结核分枝杆菌Rv1009基因蛋白的克隆和表达

目的克隆表达结核分枝杆菌促Rv1009基因,序列测定正确后进行融合、表达。方法采用热启动聚合酶链反应(Polymerase Chain Reaction,PCR)从结核分枝杆菌H37Rv基因组中扩增出Rv1009编码基因,用限制性内切酶消化后插入pGEX 4T-2载体中,将重组质粒转化大肠杆菌BL21 (DE3),目的基因经IPTG诱导,表达Rv1009基因蛋白。结果经PCR扩增在1300bp处发现一条目的片段,获得了结核分枝杆菌H37Rv株Rv1009基因蛋白,经诱导后高效表达分子量为64KD的外源蛋白,与预期分子量大小一致,凝胶自动扫描分析,在A600值为0．6,IPTG终浓度为0．3 mmol／L,诱导表达3 h时融合蛋白表达量即达峰值,占菌体总蛋白的22．8％。结论构建了结核分枝杆菌Rv1009基因重组表达载体,获得了RPF样融合蛋白的高效表达,为今后深入研究奠定了基础。

Clone and expression Of Mycobacterium tuberculosis gene Rv1009 in E. coli

Objective To clone Rv1009 gene segment from Mycobacterium tuberculosis and induce its prokaryotic expression. Methods Polymerase chain reaction ( PCR) was used to amplify the encoding gene of Rv1009 protein from Mycobacterium tuberculosis H37Rv,and the amplified DNA fragment was inserted into plasmid pGEX-4T-2. The recombinant was transformed into E. coli BL21,and then was induced for the expression of the Rv1009 fusion protein by IPTG. Results The Length of the amplified DNA fragment was 1300bp, sequence analysis showed the amplified fragment was identical With what we designed.

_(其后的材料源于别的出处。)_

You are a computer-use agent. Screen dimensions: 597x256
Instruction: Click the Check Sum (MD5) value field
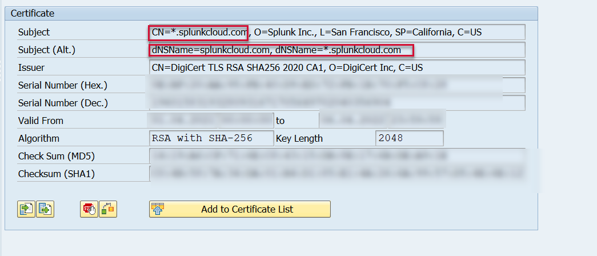coord(336,156)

The recombinant plasmid was successfully constructed. A 64kD fusion protein was obtained after E. coli BL21 containing recombinant plasmid was induced by 0.3 mmol/L IPTG and accounted for 22.8% of the total protein. Conclusion The colne and expression of Rv1009 were successful, which lays a basis for further study on Mycobacterium tuberculosis.